Immunefi CEO Calls AI the Biggest New Threat Hitting DeFi Security

DeFi is bleeding. Mitchell Amador, CEO of blockchain security firm Immunefi, says new AI models are driving a sharp rise in hacks across decentralized finance platforms — and the damage is piling up fast.

Amador’s word for it: a “vulnerability apocalypse.” That’s not a phrase you throw around lightly, and he didn’t. Immunefi has been tracking security breaches across the DeFi sector for years, and what the company sees now is different — bigger in frequency, more complex in execution, and harder to stop. The core problem, per Amador, is that cutting-edge AI models have opened doors for attackers that simply didn’t exist before. The tools are sophisticated. The exploits are evolving faster than most platforms can respond. And the financial losses? Substantial, though Immunefi didn’t break down exact figures in Amador’s remarks.

It’s a strange situation.

AI That Builds Also Breaks

The same technology that’s supposed to make crypto smarter is, apparently, making it more fragile. AI models get deployed into DeFi systems fast — sometimes too fast — and the gaps they create aren’t obvious until someone finds them the hard way. Security teams are playing catch-up. Traditional audit frameworks weren’t built to handle the kind of complexity these models introduce, and that mismatch is showing up in hack tallies across the sector.

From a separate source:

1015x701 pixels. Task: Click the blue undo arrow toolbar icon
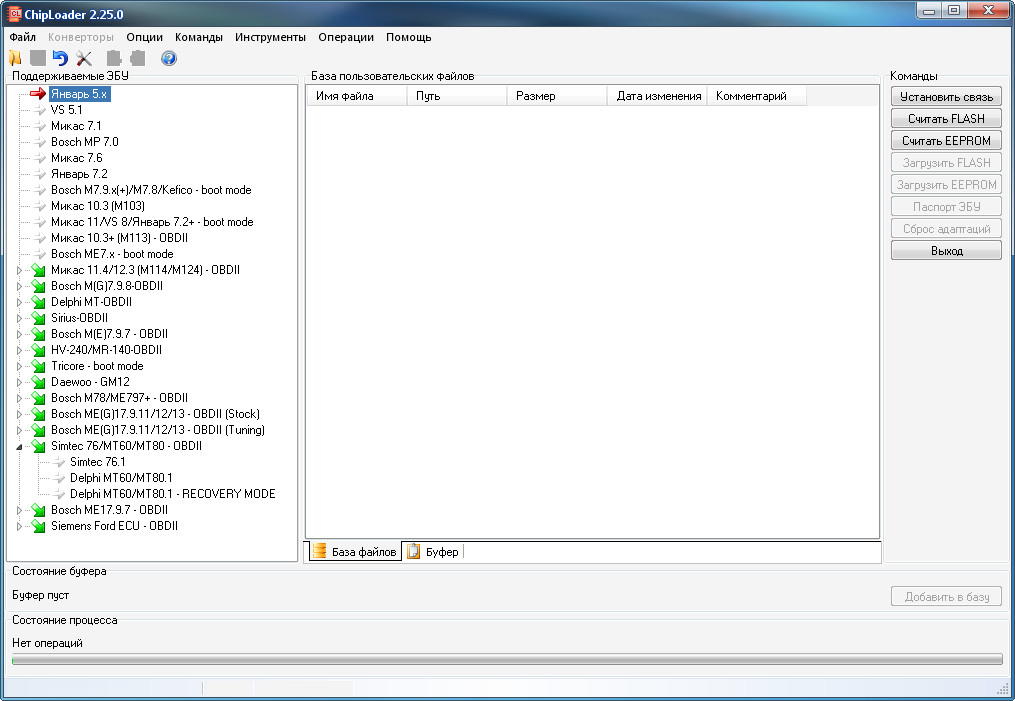60,59
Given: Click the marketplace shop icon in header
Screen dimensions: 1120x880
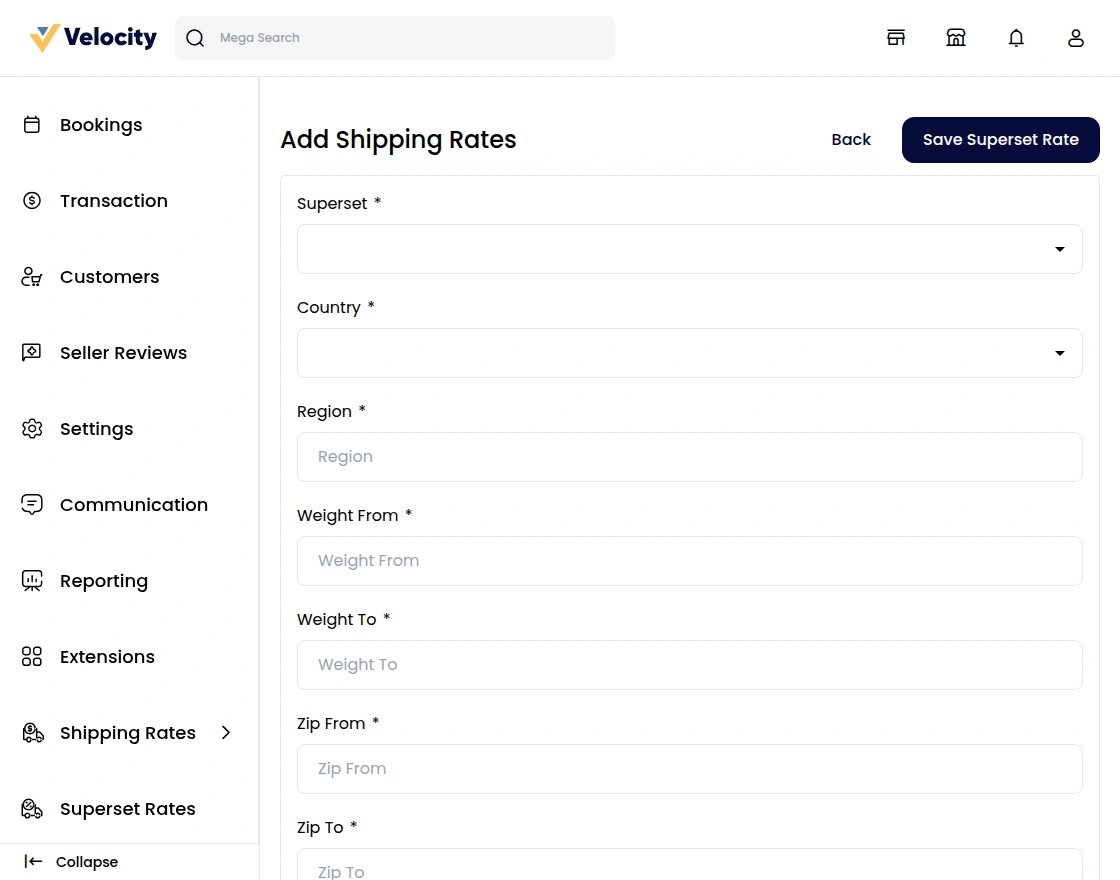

Amador’s read is pretty clear: the rapid deployment of frontier AI is outpacing the industry’s ability to protect itself. Security measures that worked fine two or three years ago aren’t cutting it anymore. The threat landscape shifted, and a lot of projects didn’t shift with it.

That said, it’s not all doom. Amador and others in the space seem to think AI can also be part of the fix — that the same class of tools driving these new attack vectors could, if pointed in the right direction, help build stronger defenses. But that’s a harder problem than it sounds. Getting there requires deliberate investment, not just optimism.

Industry Scrambles for a Collective Answer

Some DeFi projects are already pouring money into security audits and vulnerability testing. Others are pushing for something bigger — industry-wide standards, shared best practices, a more coordinated response to what’s clearly a coordinated threat. The argument for collaboration is gaining ground. Isolated security efforts, even well-funded ones, can’t keep up with attackers who are sharing tools and techniques across the board.

Related: MetaMask Integrates AI Agents in DeFi, Security Questions Persist

Immunefi sits at the center of a lot of this. The company’s core business is finding vulnerabilities before the bad guys do — running bug bounty programs, flagging risks, pushing platforms to patch weaknesses before they become headlines. With AI-driven threats now in the mix, that job has gotten harder and probably more important.

The frequency of attacks is the part that’s hard to ignore. It’s not just that individual hacks are getting more sophisticated. There are more of them. And the complexity of what Immunefi is seeing suggests attackers aren’t slowing down — they’re getting better at using the same AI tools that developers are using to build.

DeFi has always had a security problem. That’s not new. But the AI angle adds a layer that the sector wasn’t fully prepared for, and the window to get ahead of it is narrowing.

What Needs to Happen Now

Amador’s warning is basically a call to action. The industry can’t treat security as an afterthought when it’s integrating technology this powerful. Developers, auditors, protocol teams — all of them need to be thinking about how AI changes the attack surface, not just how it improves the product.

Stakeholders are increasingly aware of this. The question is whether awareness translates into action fast enough. Pooling resources across the DeFi community seems like the most realistic path forward — no single firm has the bandwidth to map every new vulnerability that AI models introduce. Shared knowledge, shared tooling, shared standards. That’s the direction the conversation is heading.

See also: AI Trading Tools Grab Market Share as Crypto Runs 24/7 in 2026

And the stakes aren’t abstract. User assets are on the line. So is trust in the broader DeFi ecosystem, which has spent years trying to convince mainstream finance that it’s a legitimate alternative — not a casino where the house always gets hacked.

Amador’s framing of a “vulnerability apocalypse” probably won’t calm anyone down. But it’s probably meant to shake people out of complacency, not send them running. The DeFi sector has survived rough patches before. Whether it can adapt quickly enough to AI-driven threats is the real test right now.

Immunefi, for its part, says it’s watching closely and pushing for faster adaptation across the platforms it works with.